(Records from a dataset)
::::::
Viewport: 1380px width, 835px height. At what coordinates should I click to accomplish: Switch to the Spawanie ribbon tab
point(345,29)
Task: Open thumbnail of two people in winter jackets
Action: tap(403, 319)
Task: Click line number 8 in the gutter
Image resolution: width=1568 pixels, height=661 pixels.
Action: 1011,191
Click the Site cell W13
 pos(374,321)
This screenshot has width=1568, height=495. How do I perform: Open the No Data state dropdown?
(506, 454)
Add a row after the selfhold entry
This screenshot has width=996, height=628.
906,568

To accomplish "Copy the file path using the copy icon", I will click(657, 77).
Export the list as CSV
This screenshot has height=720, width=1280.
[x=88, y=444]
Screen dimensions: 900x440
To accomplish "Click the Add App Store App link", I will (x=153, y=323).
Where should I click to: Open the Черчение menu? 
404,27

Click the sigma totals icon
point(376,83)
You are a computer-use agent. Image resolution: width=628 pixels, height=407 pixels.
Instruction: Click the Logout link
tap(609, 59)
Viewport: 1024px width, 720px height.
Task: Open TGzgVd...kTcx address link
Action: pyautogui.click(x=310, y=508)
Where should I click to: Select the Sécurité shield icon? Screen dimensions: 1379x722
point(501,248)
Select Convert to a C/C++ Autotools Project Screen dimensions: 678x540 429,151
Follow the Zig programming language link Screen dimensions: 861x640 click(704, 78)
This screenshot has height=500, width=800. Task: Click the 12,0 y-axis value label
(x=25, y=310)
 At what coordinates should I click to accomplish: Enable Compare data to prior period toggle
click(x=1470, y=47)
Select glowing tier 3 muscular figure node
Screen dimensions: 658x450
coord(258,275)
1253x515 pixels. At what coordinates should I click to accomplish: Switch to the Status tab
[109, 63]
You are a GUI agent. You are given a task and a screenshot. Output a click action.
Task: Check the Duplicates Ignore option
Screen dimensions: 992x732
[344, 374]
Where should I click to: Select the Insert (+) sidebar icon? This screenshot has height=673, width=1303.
::::::
→ **TASK OBJECTIVE**
Give back the whole of the data above, exactly as written.

→ **OUTPUT BELOW**
Viewport: 1380px width, 835px height. At what coordinates should I click to accomplish: Switch to the Spawanie ribbon tab
point(345,29)
Task: Open thumbnail of two people in winter jackets
Action: tap(403, 319)
Task: Click line number 8 in the gutter
Image resolution: width=1568 pixels, height=661 pixels.
Action: 1011,191
Click the Site cell W13
 pos(374,321)
This screenshot has width=1568, height=495. How do I perform: Open the No Data state dropdown?
(506, 454)
Add a row after the selfhold entry
This screenshot has width=996, height=628.
906,568

To accomplish "Copy the file path using the copy icon", I will click(657, 77).
Export the list as CSV
This screenshot has height=720, width=1280.
[x=88, y=444]
Screen dimensions: 900x440
To accomplish "Click the Add App Store App link", I will (x=153, y=323).
Where should I click to: Open the Черчение menu? 
404,27

Click the sigma totals icon
point(376,83)
You are a computer-use agent. Image resolution: width=628 pixels, height=407 pixels.
Instruction: Click the Logout link
tap(609, 59)
Viewport: 1024px width, 720px height.
Task: Open TGzgVd...kTcx address link
Action: pyautogui.click(x=310, y=508)
Where should I click to: Select the Sécurité shield icon? Screen dimensions: 1379x722
point(501,248)
Select Convert to a C/C++ Autotools Project Screen dimensions: 678x540 429,151
Follow the Zig programming language link Screen dimensions: 861x640 click(704, 78)
This screenshot has height=500, width=800. Task: Click the 12,0 y-axis value label
(x=25, y=310)
 At what coordinates should I click to accomplish: Enable Compare data to prior period toggle
click(x=1470, y=47)
Select glowing tier 3 muscular figure node
Screen dimensions: 658x450
coord(258,275)
1253x515 pixels. At what coordinates should I click to accomplish: Switch to the Status tab
[109, 63]
You are a GUI agent. You are given a task and a screenshot. Output a click action.
Task: Check the Duplicates Ignore option
Screen dimensions: 992x732
[344, 374]
Where should I click to: Select the Insert (+) sidebar icon? This screenshot has height=673, width=1303.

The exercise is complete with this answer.